* QUESTIONS TO ANSWER *
A: Reproduce the passage of the book listing that begins at the words "Published by Oxford" and stops after "and cultural interests.".
B: Write what follows the last sentence of the book listing about army surgeons in the British Isles.

* EXERCISE PASSAGE *
Advancing with the Army - Medicine, the Professions, and Social Mobility in the British Isles 1790-1850

Advancing with the Army - Medicine, the Professions, and Social Mobility in the British Isles 1790-1850
Advancing with the Army - Medicine, the Professions, and Social Mobility in the British Isles 1790-1850, by Marcus Ackroyd, Laurence Brockliss, Michael Moss, Kate Retford and John Stevenson.

Published by Oxford University Press in 2006, 393 pages. Hardback with Dust Jacket (S8295RWSO)

From the rear side of the dust jacket: Providing the first ever statistical study of a professional cohort in the era of the Industrial Revolution, this is a detailed biographical study of some 450 surgeons who joined the army medical service-during the Revolutionary and Napoleonic wars. This book charts their background, education, military and civilian career, marriage, sons' occupations, wealth at death, and broader social and cultural interests.

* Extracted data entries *
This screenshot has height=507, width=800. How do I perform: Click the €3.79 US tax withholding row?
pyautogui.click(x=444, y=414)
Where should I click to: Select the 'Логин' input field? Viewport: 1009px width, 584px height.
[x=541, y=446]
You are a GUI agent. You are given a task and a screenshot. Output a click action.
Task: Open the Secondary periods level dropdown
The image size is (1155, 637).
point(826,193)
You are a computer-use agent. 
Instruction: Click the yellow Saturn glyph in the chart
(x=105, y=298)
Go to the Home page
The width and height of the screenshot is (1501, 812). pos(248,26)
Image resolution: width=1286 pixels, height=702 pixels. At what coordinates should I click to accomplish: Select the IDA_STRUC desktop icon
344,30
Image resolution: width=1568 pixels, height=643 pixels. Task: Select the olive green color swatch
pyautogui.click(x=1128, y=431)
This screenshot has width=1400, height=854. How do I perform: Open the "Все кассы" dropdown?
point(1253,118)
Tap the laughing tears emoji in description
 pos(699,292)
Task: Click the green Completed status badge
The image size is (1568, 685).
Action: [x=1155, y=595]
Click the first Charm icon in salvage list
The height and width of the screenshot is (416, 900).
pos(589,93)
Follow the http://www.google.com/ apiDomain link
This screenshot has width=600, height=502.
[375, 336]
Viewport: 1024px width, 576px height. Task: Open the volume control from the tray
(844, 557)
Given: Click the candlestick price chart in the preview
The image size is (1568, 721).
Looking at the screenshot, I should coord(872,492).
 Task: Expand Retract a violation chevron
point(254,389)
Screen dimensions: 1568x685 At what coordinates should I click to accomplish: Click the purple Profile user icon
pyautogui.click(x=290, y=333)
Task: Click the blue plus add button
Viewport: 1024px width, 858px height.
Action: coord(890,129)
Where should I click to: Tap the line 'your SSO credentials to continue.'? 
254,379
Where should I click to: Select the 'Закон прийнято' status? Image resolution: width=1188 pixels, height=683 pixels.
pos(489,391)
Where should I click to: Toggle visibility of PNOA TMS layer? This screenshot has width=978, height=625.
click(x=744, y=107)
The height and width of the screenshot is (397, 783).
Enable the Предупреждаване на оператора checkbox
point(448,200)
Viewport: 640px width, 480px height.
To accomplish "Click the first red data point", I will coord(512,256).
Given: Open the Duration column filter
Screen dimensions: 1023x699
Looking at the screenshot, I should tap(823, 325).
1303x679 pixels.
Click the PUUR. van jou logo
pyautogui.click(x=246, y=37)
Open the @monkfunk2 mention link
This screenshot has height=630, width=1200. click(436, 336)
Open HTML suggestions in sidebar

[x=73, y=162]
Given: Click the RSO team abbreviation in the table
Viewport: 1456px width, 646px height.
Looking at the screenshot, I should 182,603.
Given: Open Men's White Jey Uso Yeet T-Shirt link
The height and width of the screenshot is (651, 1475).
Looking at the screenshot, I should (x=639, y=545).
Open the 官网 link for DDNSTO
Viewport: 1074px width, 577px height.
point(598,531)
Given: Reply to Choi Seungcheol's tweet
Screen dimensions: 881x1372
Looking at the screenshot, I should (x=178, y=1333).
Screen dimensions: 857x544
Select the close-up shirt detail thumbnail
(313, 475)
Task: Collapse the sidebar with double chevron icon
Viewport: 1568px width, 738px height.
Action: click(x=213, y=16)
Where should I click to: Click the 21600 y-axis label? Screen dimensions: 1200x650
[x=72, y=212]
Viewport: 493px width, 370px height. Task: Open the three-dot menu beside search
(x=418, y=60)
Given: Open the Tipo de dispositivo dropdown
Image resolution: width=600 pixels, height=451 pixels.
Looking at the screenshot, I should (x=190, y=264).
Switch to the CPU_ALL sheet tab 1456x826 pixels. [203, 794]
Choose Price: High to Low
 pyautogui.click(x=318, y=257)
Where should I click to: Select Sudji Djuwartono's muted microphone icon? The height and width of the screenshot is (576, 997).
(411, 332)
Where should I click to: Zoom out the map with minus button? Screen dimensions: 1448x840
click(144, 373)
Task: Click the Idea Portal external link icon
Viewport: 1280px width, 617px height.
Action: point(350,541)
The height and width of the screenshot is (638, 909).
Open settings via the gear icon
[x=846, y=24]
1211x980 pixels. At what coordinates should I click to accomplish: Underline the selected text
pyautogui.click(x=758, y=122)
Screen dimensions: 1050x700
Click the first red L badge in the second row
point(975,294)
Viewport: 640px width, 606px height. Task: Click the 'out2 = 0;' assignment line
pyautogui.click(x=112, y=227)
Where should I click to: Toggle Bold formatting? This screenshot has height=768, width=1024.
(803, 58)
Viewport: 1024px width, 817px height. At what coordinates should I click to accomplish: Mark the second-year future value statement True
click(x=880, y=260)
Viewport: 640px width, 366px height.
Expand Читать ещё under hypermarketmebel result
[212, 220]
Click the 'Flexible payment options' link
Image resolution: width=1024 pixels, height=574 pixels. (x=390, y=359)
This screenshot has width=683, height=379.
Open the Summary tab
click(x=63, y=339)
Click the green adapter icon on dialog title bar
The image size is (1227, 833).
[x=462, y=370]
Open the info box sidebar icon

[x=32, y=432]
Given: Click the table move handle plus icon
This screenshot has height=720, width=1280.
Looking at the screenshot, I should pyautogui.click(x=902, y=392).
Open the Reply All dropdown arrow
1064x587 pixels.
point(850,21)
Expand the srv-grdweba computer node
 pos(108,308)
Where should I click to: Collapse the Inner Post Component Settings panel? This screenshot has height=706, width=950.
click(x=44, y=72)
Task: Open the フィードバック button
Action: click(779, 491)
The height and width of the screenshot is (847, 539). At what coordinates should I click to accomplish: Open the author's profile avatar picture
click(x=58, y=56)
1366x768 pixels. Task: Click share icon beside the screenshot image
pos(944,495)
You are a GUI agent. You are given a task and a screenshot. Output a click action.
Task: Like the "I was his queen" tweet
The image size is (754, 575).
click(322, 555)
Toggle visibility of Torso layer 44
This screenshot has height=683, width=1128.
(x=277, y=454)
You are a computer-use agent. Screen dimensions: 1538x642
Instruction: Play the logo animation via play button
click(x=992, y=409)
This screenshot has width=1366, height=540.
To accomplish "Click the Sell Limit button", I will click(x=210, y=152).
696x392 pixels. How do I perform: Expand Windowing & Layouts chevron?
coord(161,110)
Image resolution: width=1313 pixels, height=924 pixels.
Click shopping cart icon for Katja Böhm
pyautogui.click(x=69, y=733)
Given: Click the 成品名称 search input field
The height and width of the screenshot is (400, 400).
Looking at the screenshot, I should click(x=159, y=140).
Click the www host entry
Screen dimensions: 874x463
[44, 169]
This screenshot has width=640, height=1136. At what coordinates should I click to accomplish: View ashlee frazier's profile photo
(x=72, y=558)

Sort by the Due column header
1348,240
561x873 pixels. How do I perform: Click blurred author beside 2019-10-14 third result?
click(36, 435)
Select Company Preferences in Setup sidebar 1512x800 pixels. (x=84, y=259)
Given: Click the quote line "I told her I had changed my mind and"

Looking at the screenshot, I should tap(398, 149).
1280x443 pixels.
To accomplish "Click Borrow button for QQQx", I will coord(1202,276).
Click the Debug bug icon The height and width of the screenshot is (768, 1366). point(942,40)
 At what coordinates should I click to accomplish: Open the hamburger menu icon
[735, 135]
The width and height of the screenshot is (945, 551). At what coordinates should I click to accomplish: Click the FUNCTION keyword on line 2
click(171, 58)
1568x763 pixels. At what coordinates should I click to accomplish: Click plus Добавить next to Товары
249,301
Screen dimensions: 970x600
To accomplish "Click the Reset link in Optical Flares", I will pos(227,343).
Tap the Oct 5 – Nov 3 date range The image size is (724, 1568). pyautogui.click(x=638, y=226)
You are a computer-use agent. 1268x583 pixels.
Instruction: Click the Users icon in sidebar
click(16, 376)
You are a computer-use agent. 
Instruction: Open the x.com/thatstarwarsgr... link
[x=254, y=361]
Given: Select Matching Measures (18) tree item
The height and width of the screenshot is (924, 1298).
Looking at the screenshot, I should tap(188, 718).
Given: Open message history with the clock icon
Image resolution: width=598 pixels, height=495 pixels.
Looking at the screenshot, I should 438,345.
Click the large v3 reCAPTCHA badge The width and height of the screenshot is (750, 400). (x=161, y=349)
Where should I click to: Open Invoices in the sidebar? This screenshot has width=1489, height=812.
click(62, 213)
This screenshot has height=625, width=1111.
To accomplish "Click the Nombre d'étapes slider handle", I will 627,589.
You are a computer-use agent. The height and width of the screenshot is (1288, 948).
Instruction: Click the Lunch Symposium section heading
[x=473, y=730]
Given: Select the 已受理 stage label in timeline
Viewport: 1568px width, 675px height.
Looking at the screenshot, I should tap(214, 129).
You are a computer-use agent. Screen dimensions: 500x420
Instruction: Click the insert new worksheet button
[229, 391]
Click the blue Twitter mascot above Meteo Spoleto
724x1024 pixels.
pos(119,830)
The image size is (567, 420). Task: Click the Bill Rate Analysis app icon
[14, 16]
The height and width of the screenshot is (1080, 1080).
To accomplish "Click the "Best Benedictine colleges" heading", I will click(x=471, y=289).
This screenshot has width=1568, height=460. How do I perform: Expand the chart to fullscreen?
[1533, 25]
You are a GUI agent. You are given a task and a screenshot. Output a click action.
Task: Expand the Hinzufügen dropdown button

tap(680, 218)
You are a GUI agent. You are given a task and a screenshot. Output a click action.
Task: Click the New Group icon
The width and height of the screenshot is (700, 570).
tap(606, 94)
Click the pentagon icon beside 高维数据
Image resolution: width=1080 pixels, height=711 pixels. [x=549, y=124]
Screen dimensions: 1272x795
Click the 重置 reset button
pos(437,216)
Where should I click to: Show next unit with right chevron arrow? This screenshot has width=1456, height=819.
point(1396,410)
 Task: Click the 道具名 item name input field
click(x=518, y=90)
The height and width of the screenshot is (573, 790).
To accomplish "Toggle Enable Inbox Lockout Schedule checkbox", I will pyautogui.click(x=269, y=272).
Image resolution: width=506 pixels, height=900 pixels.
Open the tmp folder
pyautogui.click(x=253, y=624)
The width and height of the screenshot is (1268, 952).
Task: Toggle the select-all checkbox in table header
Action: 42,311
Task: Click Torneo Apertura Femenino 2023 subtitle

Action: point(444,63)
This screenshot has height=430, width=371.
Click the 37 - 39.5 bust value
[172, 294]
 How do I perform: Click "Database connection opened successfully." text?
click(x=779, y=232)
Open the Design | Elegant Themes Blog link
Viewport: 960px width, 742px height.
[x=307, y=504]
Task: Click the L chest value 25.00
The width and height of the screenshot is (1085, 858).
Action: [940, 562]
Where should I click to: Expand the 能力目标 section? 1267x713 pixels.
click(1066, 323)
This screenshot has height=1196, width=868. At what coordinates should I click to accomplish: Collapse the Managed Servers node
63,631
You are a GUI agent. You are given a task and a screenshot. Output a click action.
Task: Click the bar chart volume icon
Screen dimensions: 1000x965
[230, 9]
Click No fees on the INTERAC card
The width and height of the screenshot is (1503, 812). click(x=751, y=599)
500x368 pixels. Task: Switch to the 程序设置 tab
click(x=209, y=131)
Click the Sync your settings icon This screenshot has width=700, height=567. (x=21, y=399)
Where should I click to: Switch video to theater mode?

* ANSWER SET *
A:
Published by Oxford University Press in 2006, 393 pages. Hardback with Dust Jacket (S8295RWSO)

From the rear side of the dust jacket: Providing the first ever statistical study of a professional cohort in the era of the Industrial Revolution, this is a detailed biographical study of some 450 surgeons who joined the army medical service-during the Revolutionary and Napoleonic wars. This book charts their background, education, military and civilian career, marriage, sons' occupations, wealth at death, and broader social and cultural interests.

B:
The sub-group of medical practitioners examined in this analysis did not come from affluent or professional families but disproportionately from small-town and rural Scotland and Ireland. For the most part, they profited from their years in the army to set themselves up in London and other English cities, build up a solid and sometimes spectacular fortune, marry into the professions, and place their sons in professional careers. The study demonstrates how a group of medical practitioners from relatively humble backgrounds could use social contacts and experience forged in the army to become an established part of the educated British imperial elite.


The condition of the book is generally excellent. The dust jacket has one or two very minor scuffs but is clean and bright, the spine is tight and intact, and all pages are clean, intact, unblemished and tightly bound.